WHAT YOU ARE ASKED TO DO:
Reproduce, word for word, the entries from the line with "You are a computer-use agent. 357x256 pixels." to the line with "Action: click(1884, 134)", leaving out the pictures.

GIVEN RECORDS:
-- start --

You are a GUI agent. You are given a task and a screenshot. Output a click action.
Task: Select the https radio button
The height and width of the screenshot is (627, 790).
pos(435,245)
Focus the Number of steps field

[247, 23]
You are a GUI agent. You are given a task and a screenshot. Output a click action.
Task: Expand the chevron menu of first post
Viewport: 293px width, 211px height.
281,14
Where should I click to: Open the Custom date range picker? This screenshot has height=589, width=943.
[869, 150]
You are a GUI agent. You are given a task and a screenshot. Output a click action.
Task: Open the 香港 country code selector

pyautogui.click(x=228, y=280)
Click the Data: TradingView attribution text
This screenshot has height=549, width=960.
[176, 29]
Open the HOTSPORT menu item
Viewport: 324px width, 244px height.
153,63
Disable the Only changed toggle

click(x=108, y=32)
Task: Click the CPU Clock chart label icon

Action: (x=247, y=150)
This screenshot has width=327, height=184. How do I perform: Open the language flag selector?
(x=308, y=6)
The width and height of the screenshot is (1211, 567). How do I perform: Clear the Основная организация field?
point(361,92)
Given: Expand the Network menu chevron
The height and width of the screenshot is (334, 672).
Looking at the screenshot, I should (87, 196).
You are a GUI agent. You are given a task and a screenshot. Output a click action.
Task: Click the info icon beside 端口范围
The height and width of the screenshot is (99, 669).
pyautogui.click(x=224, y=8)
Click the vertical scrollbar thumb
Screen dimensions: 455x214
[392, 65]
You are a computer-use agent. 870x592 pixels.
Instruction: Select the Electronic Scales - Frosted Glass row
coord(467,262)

-- end --
-- start --

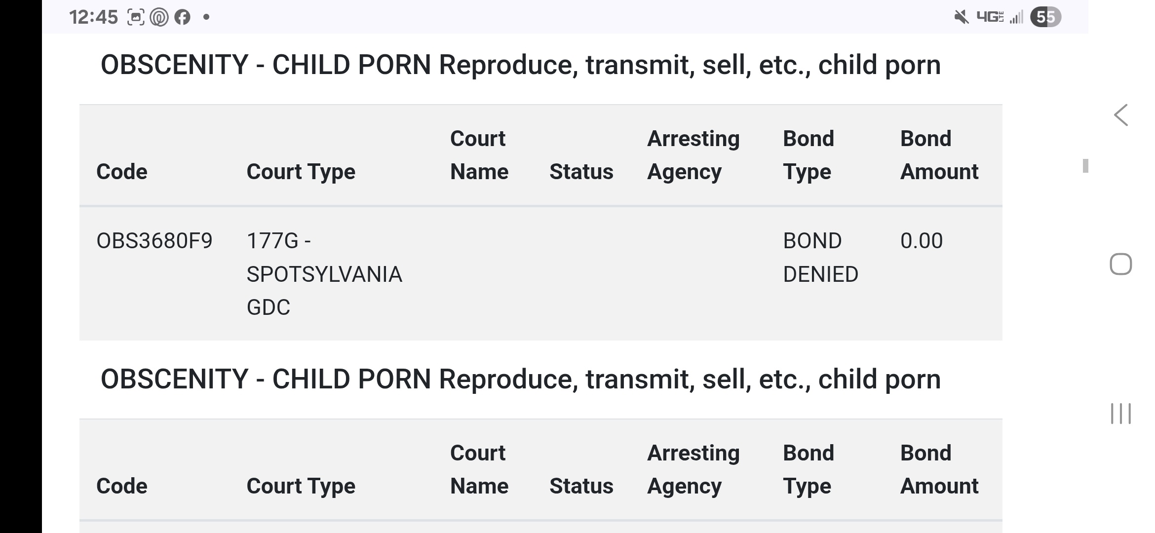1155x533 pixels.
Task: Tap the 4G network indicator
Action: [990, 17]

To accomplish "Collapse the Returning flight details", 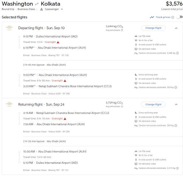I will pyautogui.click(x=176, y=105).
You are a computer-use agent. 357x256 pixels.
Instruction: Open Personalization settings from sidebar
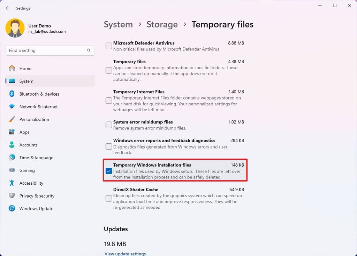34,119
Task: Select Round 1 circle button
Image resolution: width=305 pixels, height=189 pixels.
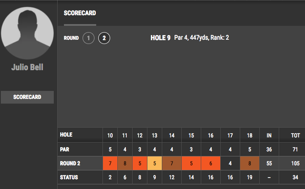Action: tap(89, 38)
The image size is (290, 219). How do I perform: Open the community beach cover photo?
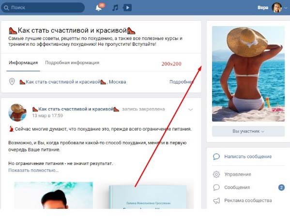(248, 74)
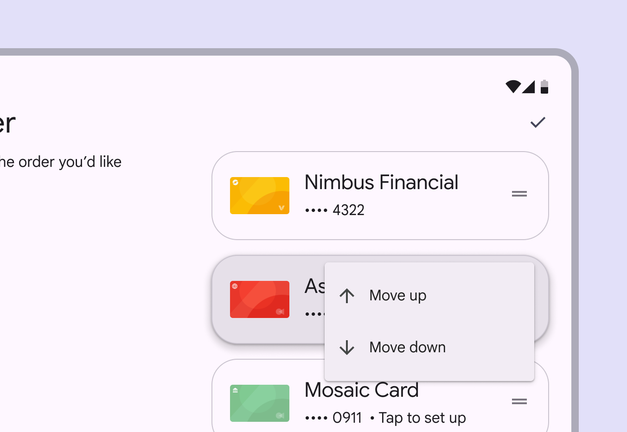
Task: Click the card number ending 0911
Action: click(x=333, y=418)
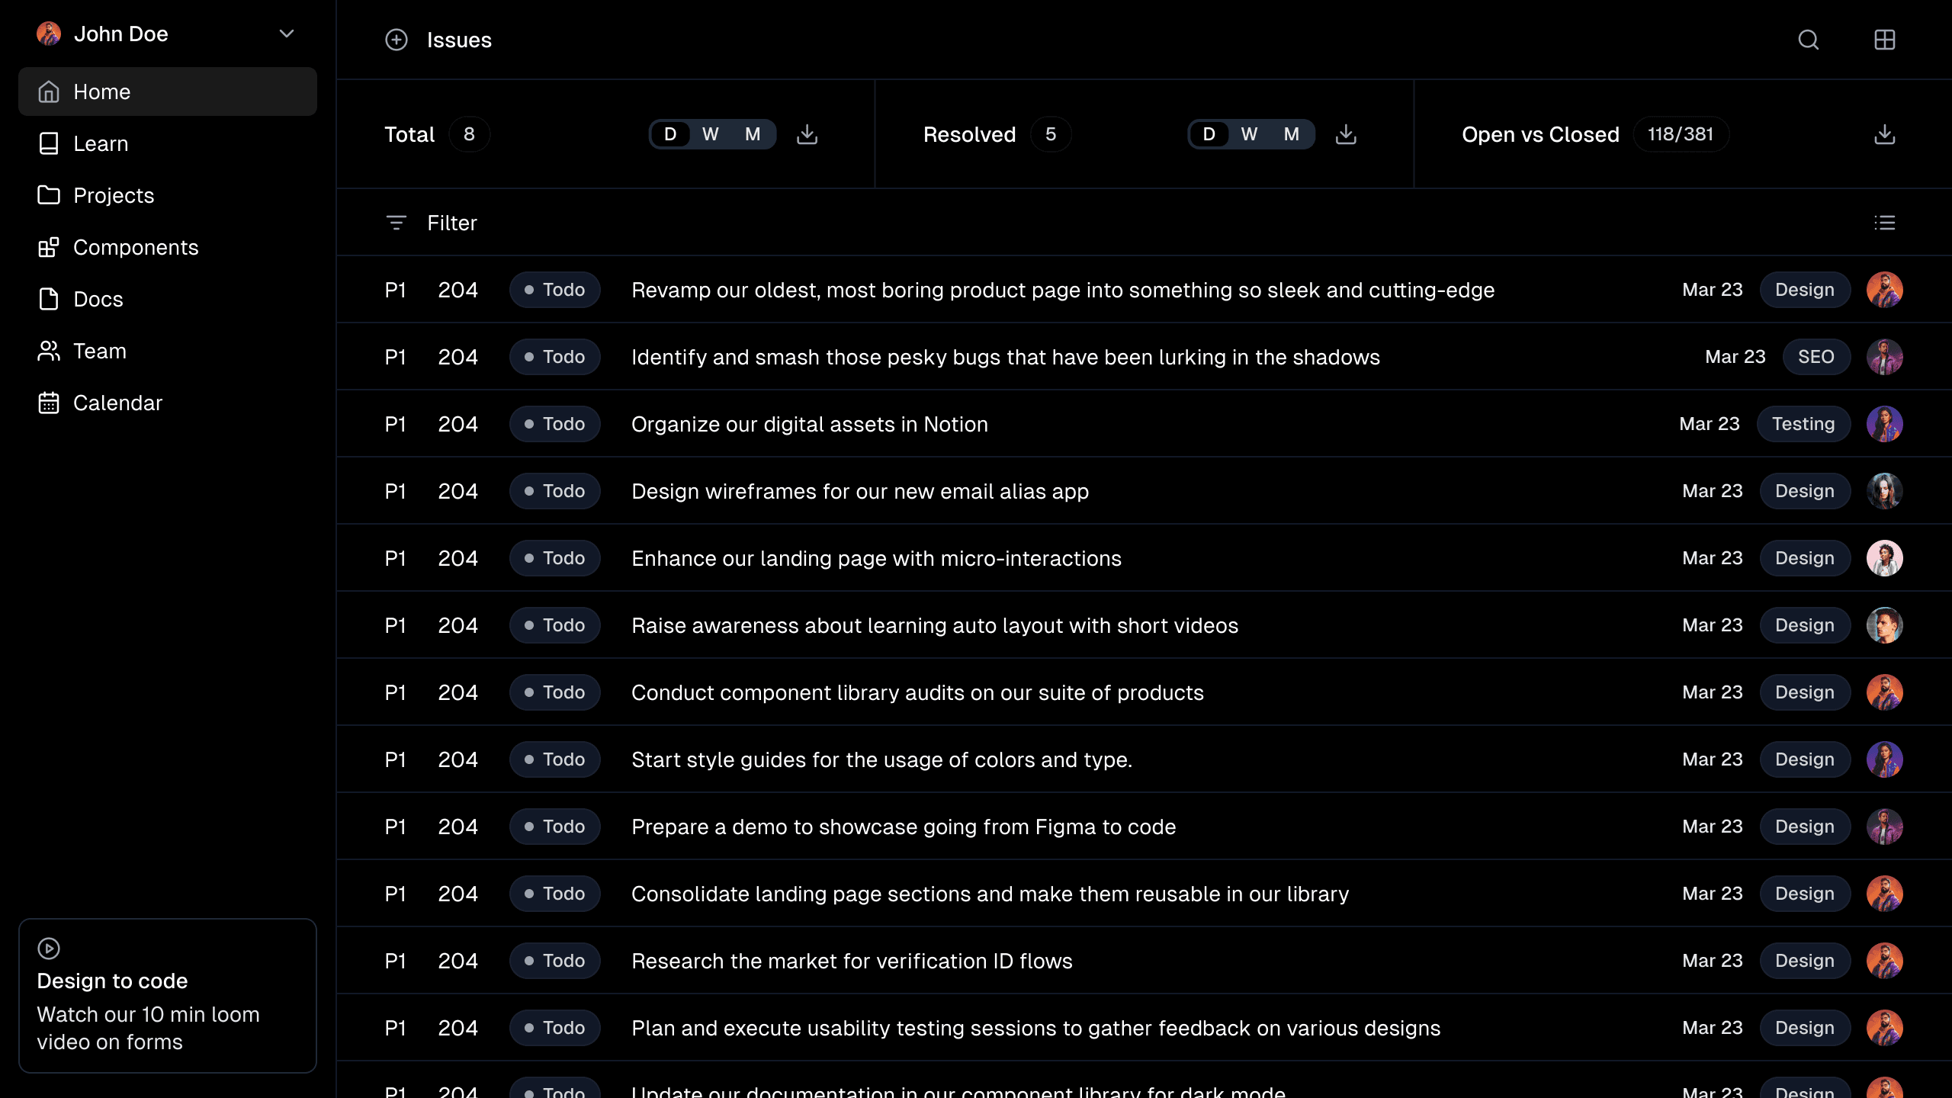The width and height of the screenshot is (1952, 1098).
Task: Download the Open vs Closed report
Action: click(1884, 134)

-- end --

RIGHT ANSWER:
You are a computer-use agent. 357x256 pixels.
Instruction: Open Personalization settings from sidebar
34,119
Task: Select Round 1 circle button
Image resolution: width=305 pixels, height=189 pixels.
Action: tap(89, 38)
The image size is (290, 219). How do I perform: Open the community beach cover photo?
(248, 74)
Task: Click the card number ending 0911
Action: click(x=333, y=418)
The width and height of the screenshot is (1952, 1098).
Task: Download the Open vs Closed report
Action: click(1884, 134)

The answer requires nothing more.